- [BRIEF]
Quote the material word for word, beginning with the line that contains "Given: Toggle the Show All filter" and continuing through the end of the material, both included. Leave the pictures out of your answer.

- [SOURCE DATA]
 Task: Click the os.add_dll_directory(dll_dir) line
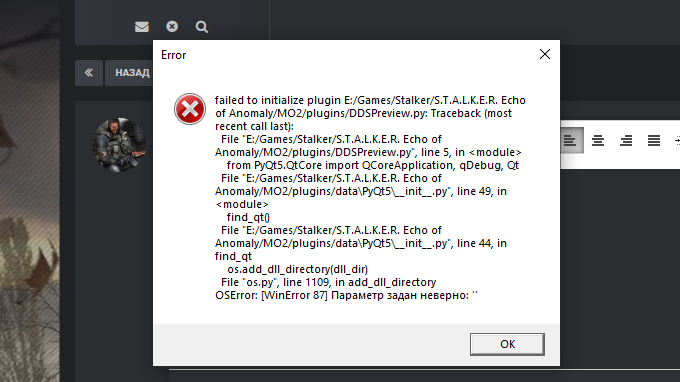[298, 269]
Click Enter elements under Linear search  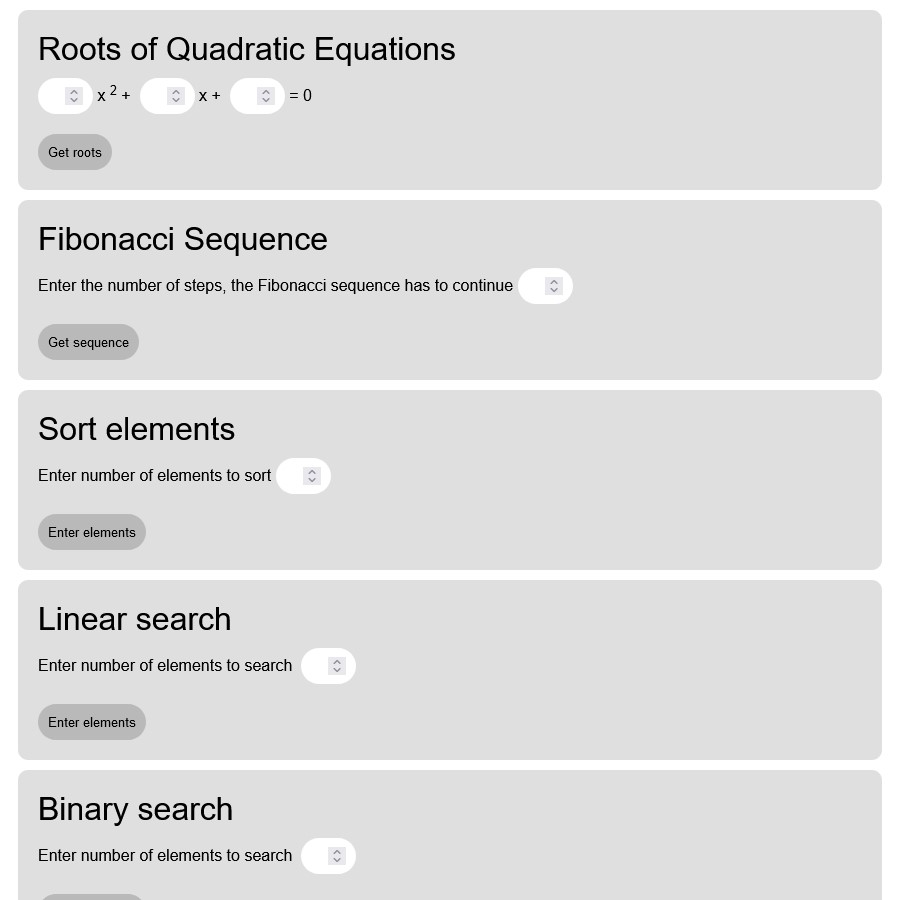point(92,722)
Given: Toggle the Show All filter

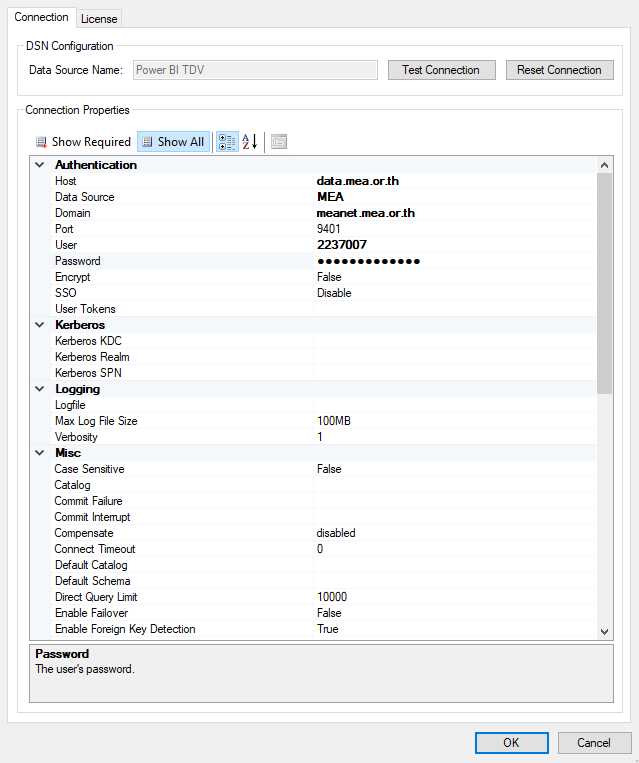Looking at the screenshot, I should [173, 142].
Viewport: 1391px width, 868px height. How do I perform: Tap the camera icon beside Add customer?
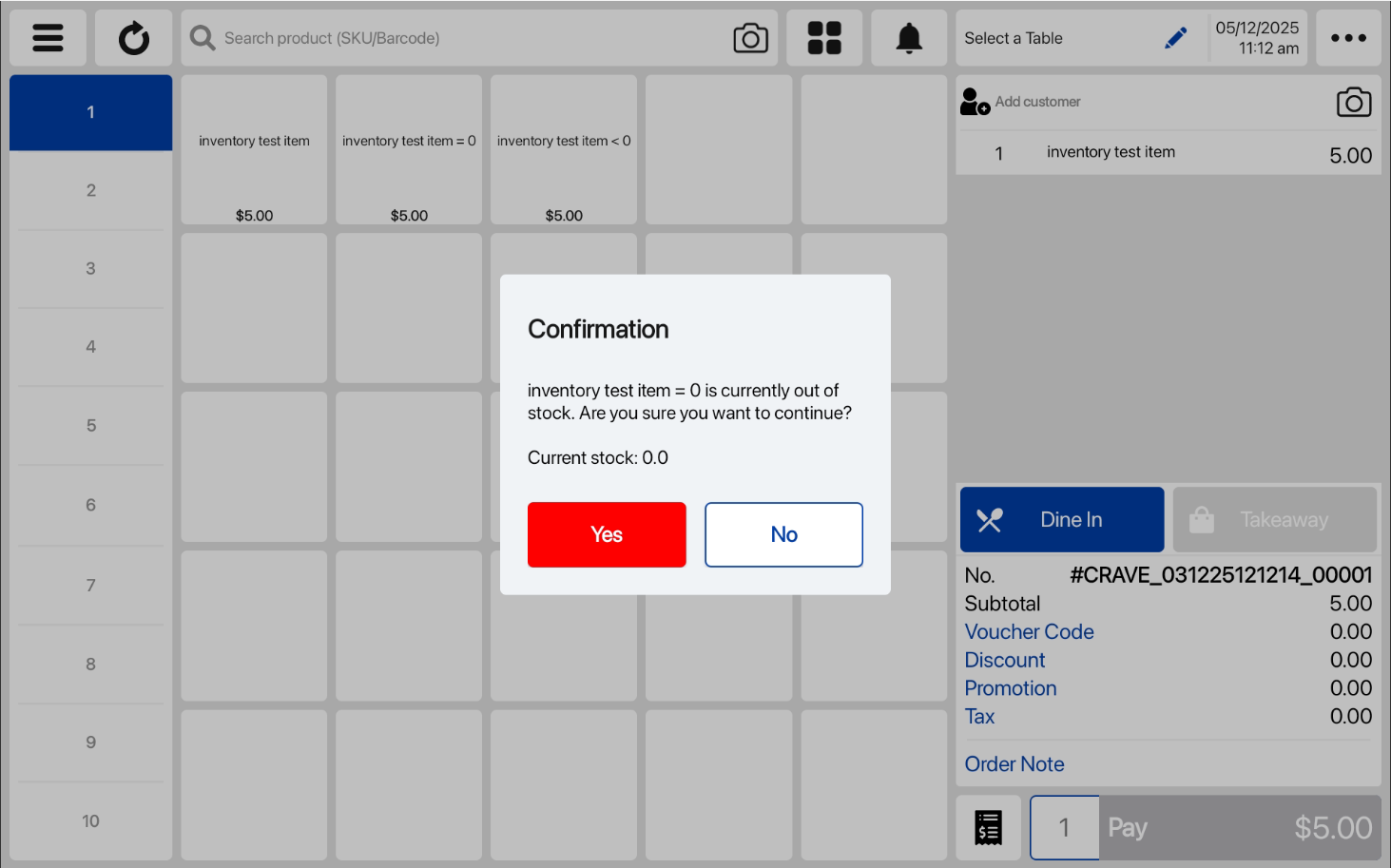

- [CORRECT RESPONSE]
Given: Toggle the Show All filter

Looking at the screenshot, I should [173, 142].
Viewport: 1391px width, 868px height. How do I perform: Tap the camera icon beside Add customer?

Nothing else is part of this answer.